▶ [TASK DESCRIPTION]:
Among the lines below, return each one that contains the word "maisonmakelaars".

▶ [Saved data entries]:
============================================================

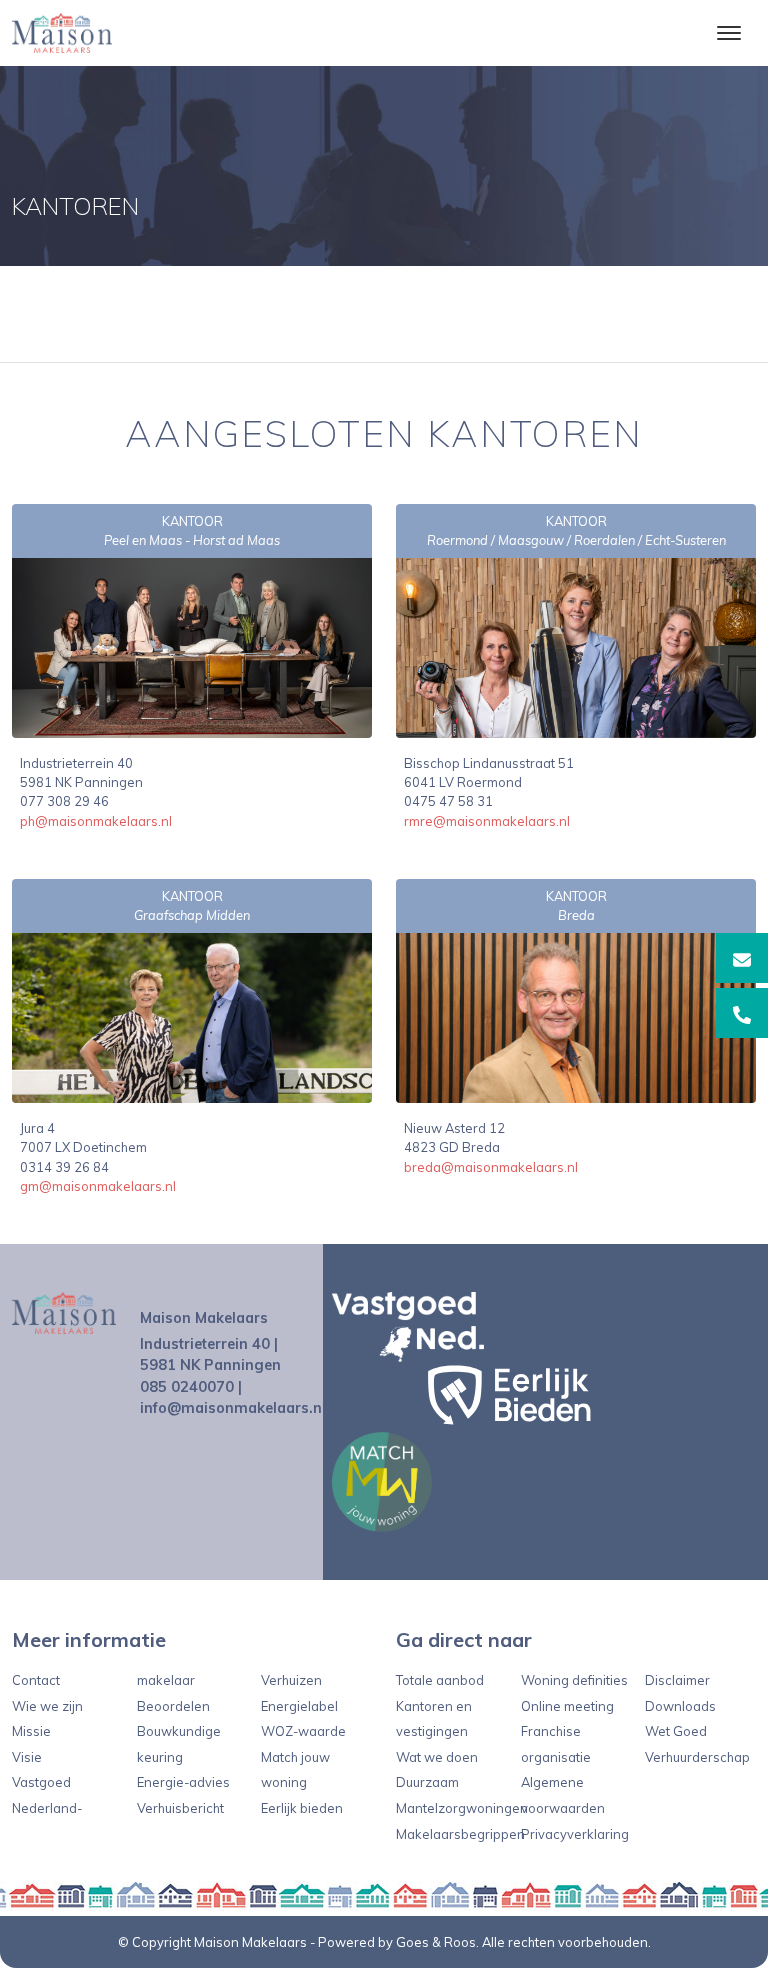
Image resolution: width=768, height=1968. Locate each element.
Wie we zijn (47, 1706)
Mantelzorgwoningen (462, 1808)
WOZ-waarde (303, 1731)
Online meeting (567, 1706)
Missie (31, 1731)
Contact (36, 1680)
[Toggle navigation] (728, 33)
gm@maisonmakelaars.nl (98, 1186)
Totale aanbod (440, 1680)
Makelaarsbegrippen (460, 1834)
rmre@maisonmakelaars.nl (487, 821)
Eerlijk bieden (302, 1808)
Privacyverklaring (575, 1834)
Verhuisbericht (180, 1808)
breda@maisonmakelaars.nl (491, 1167)
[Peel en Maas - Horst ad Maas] (192, 647)
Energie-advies (183, 1782)
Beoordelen (173, 1706)
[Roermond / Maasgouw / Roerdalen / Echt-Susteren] (576, 647)
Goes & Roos (436, 1942)
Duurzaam (427, 1782)
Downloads (680, 1706)
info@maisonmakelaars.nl (233, 1408)
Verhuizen (291, 1680)
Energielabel (299, 1706)
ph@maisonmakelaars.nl (96, 821)
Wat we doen (437, 1757)
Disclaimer (677, 1680)
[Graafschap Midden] (192, 1017)
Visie (27, 1757)
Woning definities (574, 1680)
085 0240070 (187, 1387)
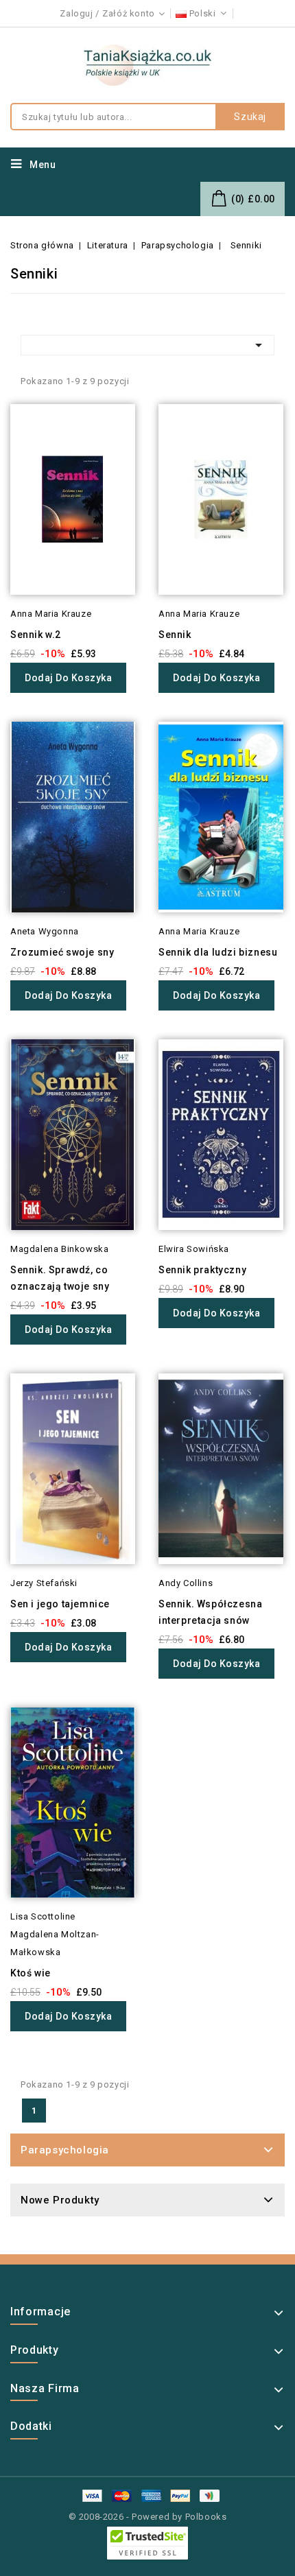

============================================================

▶ [TASK OUTPUT]:
gm@maisonmakelaars.nl (98, 1186)
rmre@maisonmakelaars.nl (487, 821)
breda@maisonmakelaars.nl (491, 1167)
info@maisonmakelaars.nl (233, 1408)
ph@maisonmakelaars.nl (96, 821)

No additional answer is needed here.